Brief History Lesson In the ’08 recession, ad spending in the U.S. dropped by 13%. Broken out by medium, newspaper ad spending dropped the most at 27%, radio spending dropped by 22%, followed by magazines with a decline of 18%, out-of-home by 11%, television by 5% and online by 2%. From 2000 to 2008, McGraw-Hill research involved 600 companies and their marketing spending. They concluded that the firms that had maintained or increased their advertising during those turbulent times boasted an average sales growth of 275% over the next five years. But those companies who survived, yet cut their advertising, saw paltry sales growth over the next five years of just 19%.

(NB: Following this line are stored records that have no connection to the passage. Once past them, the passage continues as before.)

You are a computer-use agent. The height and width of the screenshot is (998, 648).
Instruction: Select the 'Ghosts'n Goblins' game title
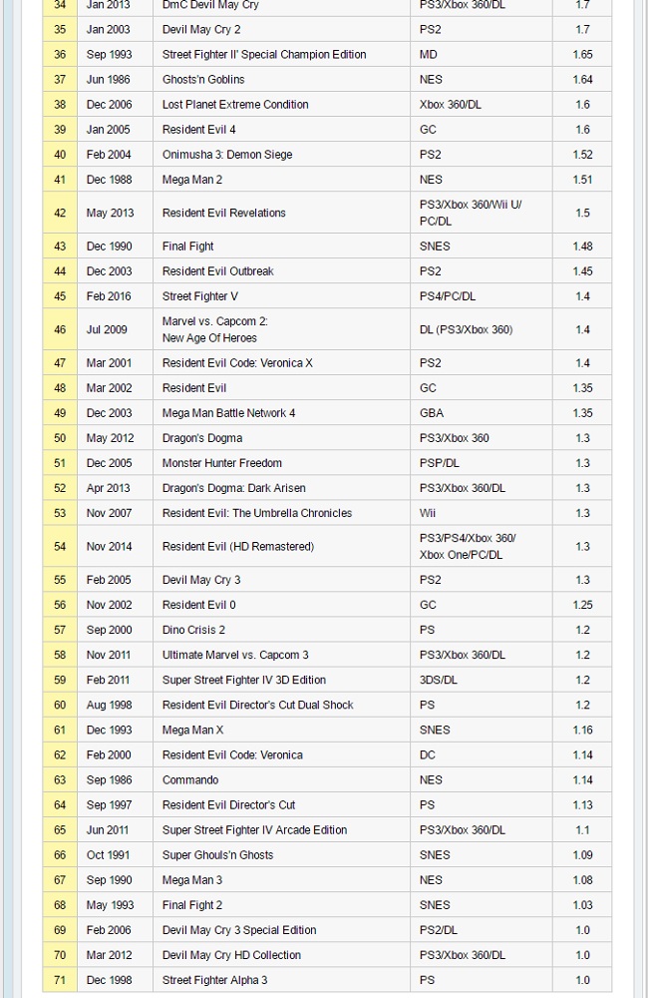coord(203,80)
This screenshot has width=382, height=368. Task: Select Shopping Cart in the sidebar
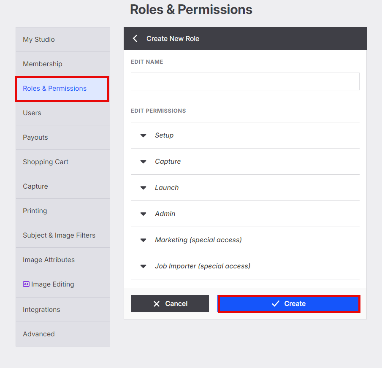(x=63, y=162)
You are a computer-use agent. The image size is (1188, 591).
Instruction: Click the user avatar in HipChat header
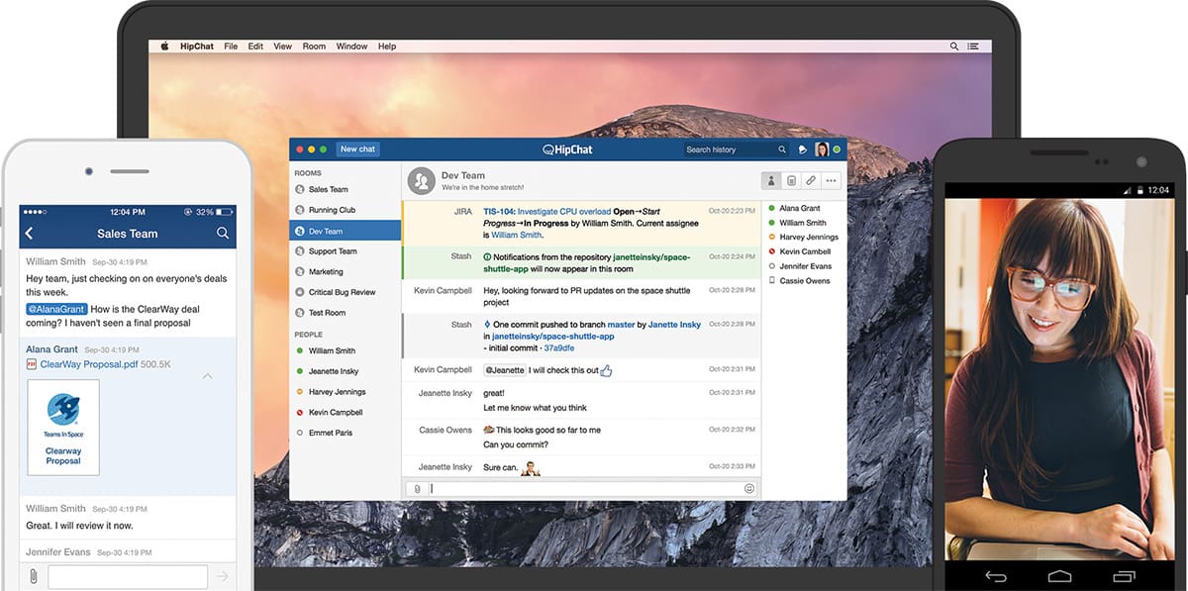pos(822,149)
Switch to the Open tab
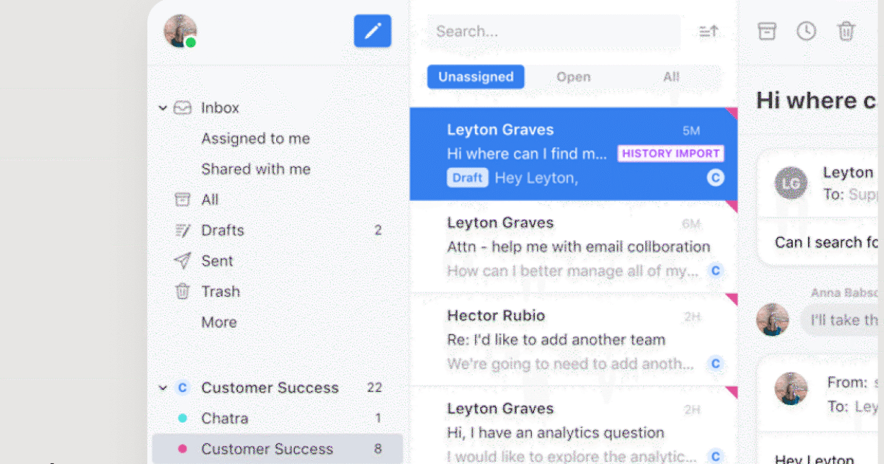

Advertising During Slowdowns There are several reasons to advertise during a slowdown. The “noise level” of your competitors will decline when they cut back on their ad spending. It will allow you to re-position yourself or maintain your standing as the leader in your market. You can project to customers the image of stability during challenging times. The cost of advertising will likely drop. The lower rates create a “buyer’s market” for retailers and communities. This is one time I’ll recommend direct mail. When companies cut back on their ad spending, they lose its “share of mind” with consumers, with the potential of losing current and possibly future sales. An increase in “share of voice” typically leads to an increase in “share of market”. An increase in market share results in added profits.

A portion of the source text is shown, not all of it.